Development of Etoricoxib loaded mesoporous silica nanoparticles laden gel as vehicle for transdermal delivery: Optimization, ex-vivo permeation, histopathology and in-vivo anti-inflammatory study.

Abstract

Objective: Etoricoxib (ETB) is a nonsteroidal anti-inflammatory therapeutic agent. It is poorly soluble and has various gastrointestinal side effects such as bleeding and ulcers after oral administration. The present research aimed to develop an ETB-loaded mesoporous silica nanoparticle-laden gel (ETB-MSNPs) for transdermal delivery to improve therapeutic efficacy.

Methods: The ETB-MSNPs were synthesized using a precipitation and solvent evaporation technique and their optimization was performed using a Box-Behnken design.
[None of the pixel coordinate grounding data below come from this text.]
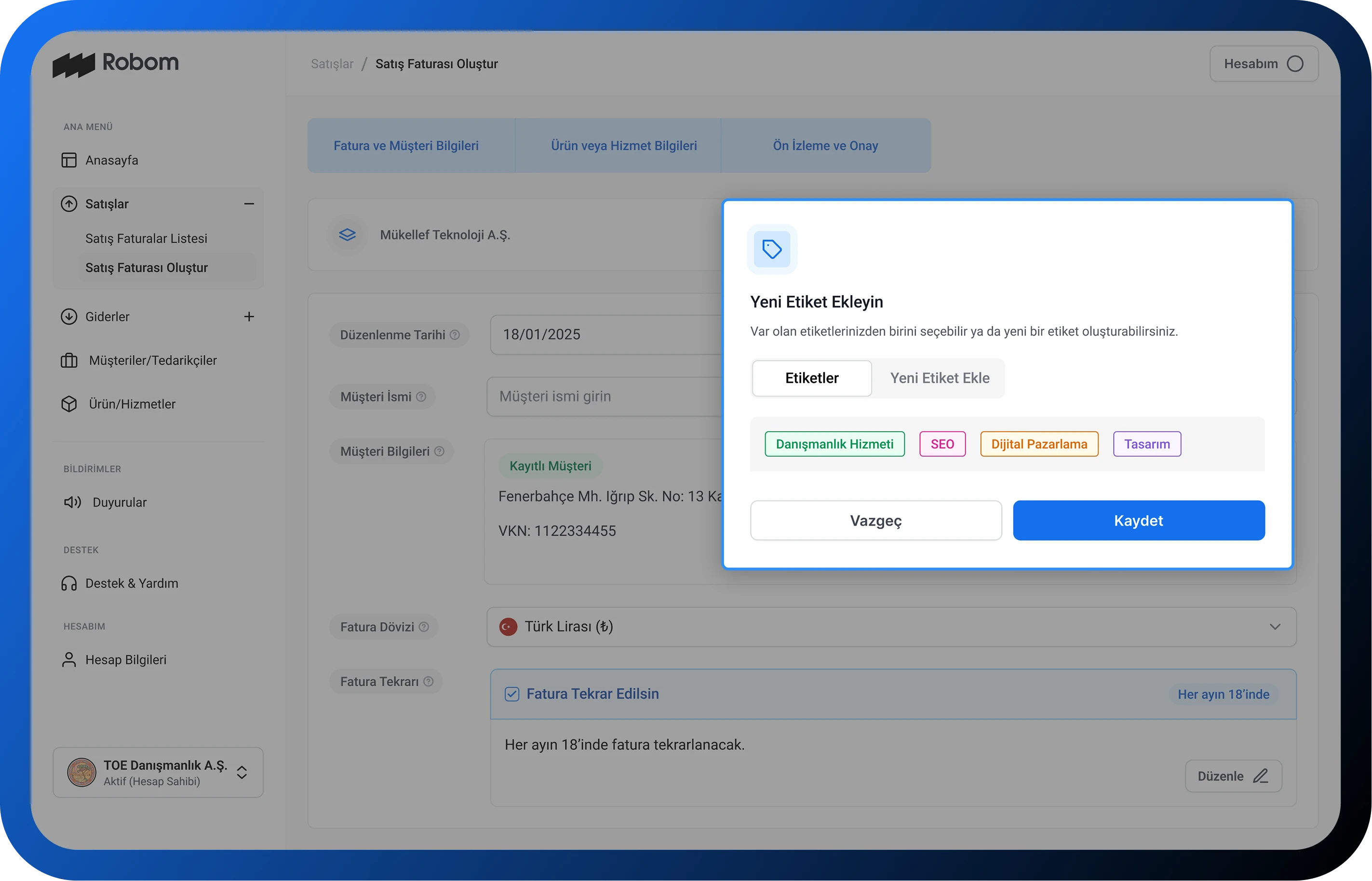
Task: Click help icon beside Düzenlenme Tarihi
Action: pos(455,335)
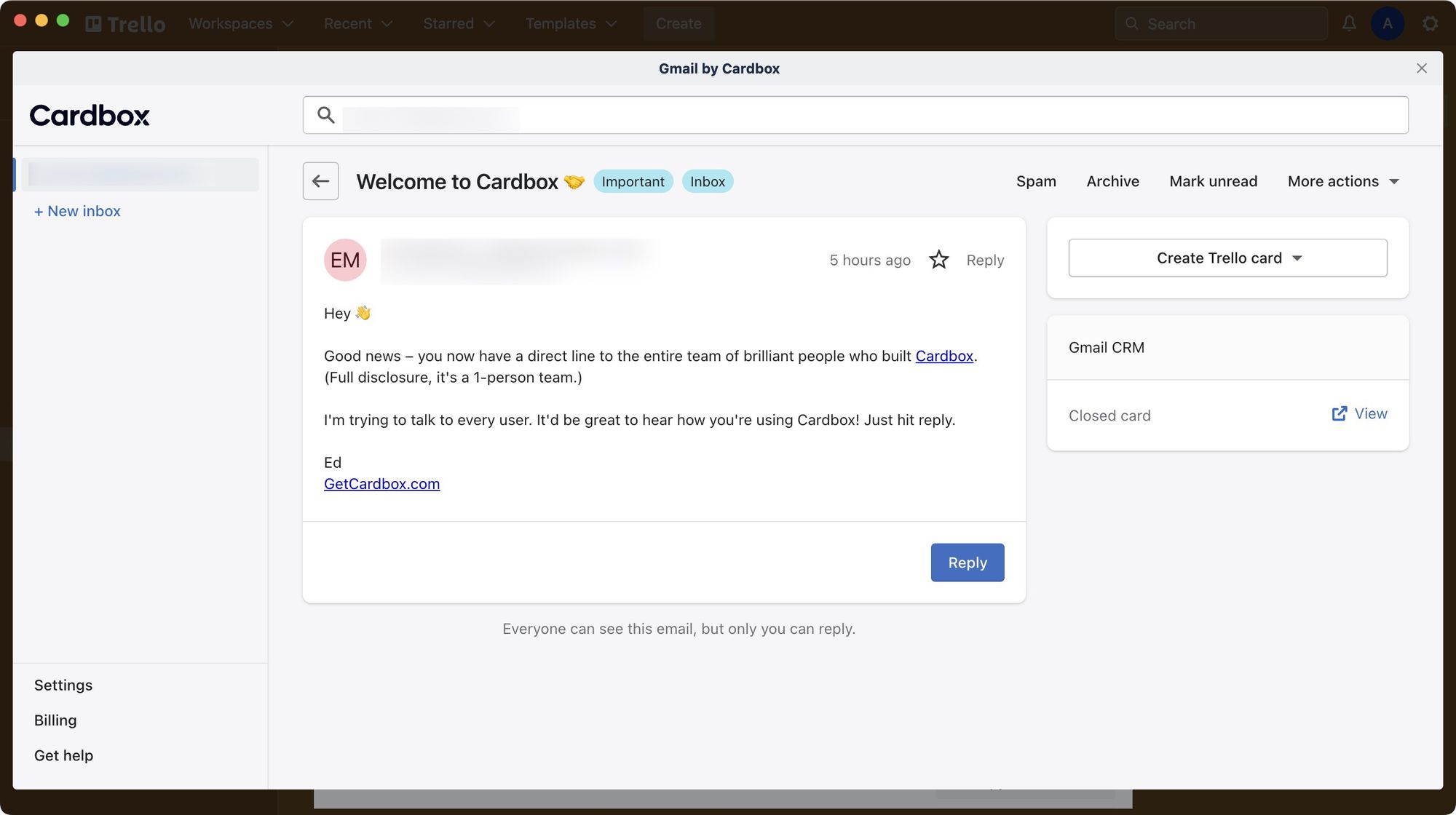Open the external View link icon

pyautogui.click(x=1339, y=414)
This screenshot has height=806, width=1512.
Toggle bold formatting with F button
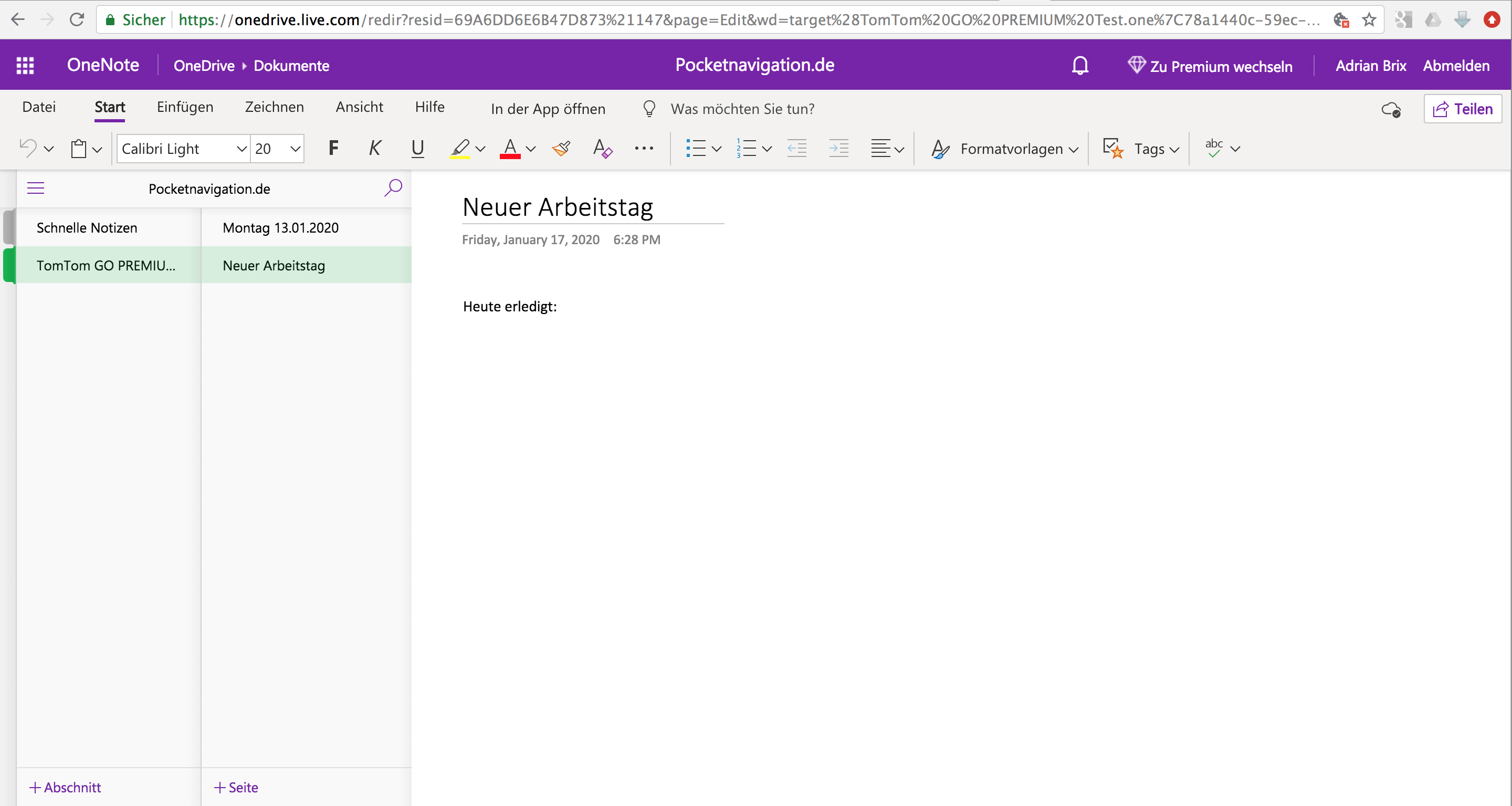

The optimized ETB-MSNPs were incorporated into a carbopol-chitosan gel and evaluated for in-vitro, ex-vivo, and in-vivo anti-inflammatory activity.

Results: The ETB-MSNPs displayed nanosize of particles with nanosize distribution and high entrapment efficiency of ETB. The FTIR and DSC studies showed that ETB was encapsulated in MSNPs. The optimized ETB-MSNPs were successfully integrated into the carbopol and chitosan gel, which exhibited excellent viscosity and spreadability. The optimized ETB-MSNPs gel exhibited a significantly higher and more sustained release of ETB compared to pure ETB gel. Optimized ETB-MSNPs gel exhibited a considerably higher anti-inflammatory effect with a significant reduction in IL-1β and TNF-α levels compared to pure ETB gel. The histopathological examination confirmed that optimized ETB-MSNPs gel did not exhibit any toxicity on the skin.

Conclusions: Based on the findings, the results suggest that the MSNPs gel has the potential as a carrier for enhancing the therapeutic efficacy of ETB through topical delivery, although further studies are needed to fully confirm its effectiveness.